= List of primary care trusts in England =

Primary care trusts were abolished on 31 March 2013 as part of the Health and Social Care Act 2012, with their commissioning work taken over by clinical commissioning groups. Their public health role was transferred to local authorities and to Public Health England. Their community service provision was distributed in various ways, some to community health trusts. This list is of the PCTs which existed in 2012.

==History==
In October 2006, all primary care trusts (PCTs) outside the London area were restructured. This reduced the number of PCTs from 303 to 152. At the same time, the number of strategic health authorities (SHAs) (which have responsibility for the PCTs) were also decreased (from 28 to 10). These ten new SHAs largely mimic the geography of the government office regions. The exception to this was the South East Government Office Region which is covered by two strategic health authorities: South Central SHA and South East Cost SHA.

The PCTs were organised into clusters so as to achieve management cost savings, although the PCTs themselves remained separate statutory bodies. Whilst the majority of clusters contained multiple PCTs, there were some clusters, such as Cumbria, which consisted of just a single primary care trust. In October 2011, the ten SHAs were also grouped into clusters, with each having its own executive team, chief executive, and directors. There were four SHA clusters, and these were London, North of England, NHS Midlands and East, and South of England.

As a result of the Health and Social Care Act 2012, all PCTs and SHAs were abolished on 31 March 2013, and replaced by clinical commissioning groups taking over the function of commissioning health and care services.

== London ==
NHS London was the strategic health authority for the capital, with responsibility for 31 PCTs which operated in five clusters. The PCTs were coterminous with London borough boundaries.

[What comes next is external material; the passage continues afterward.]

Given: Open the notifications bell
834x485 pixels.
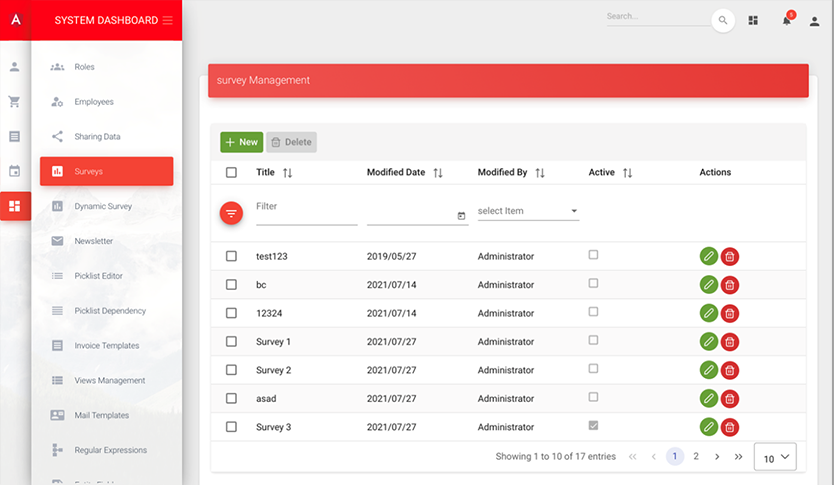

=== NHS North East London and the City ===

In April 2012, North East London and the City was created from the merger of two previous PCT clusters; NHS East London and the City, and NHS Outer North East London.

- Barking and Dagenham PCT
- Havering PCT
- Redbridge PCT
- Waltham Forest PCT
- City and Hackney Teaching PCT
- Newham PCT
- Tower Hamlets PCT

=== North Central London ===

- Camden PCT
- Enfield PCT
- Haringey Teaching PCT
- Islington PCT

=== North West London ===

- Brent Teaching PCT
- Ealing PCT
- NHS Hammersmith and Fulham
- Kensington and Chelsea PCT
- Harrow PCT
- Hillingdon PCT
- NHS Hounslow
- Westminster PCT

=== South West London ===

- NHS Croydon - Croydon Primary Care Trust
- Kingston PCT
- Sutton and Merton PCT
- Richmond and Twickenham PCT
- Wandsworth PCT

=== South East London ===

- Bexley Care Trust
- Bromley PCT
- Greenwich Teaching PCT
- Lambeth PCT
- Lewisham PCT
- Southwark PCT

== North of England ==
The North of England SHA cluster was made up of three strategic health authorities; NHS Yorkshire and the Humber, NHS North West and NHS North East.

===NHS North East===

NHS North East consisted of 12 PCTs organised into 4 clusters.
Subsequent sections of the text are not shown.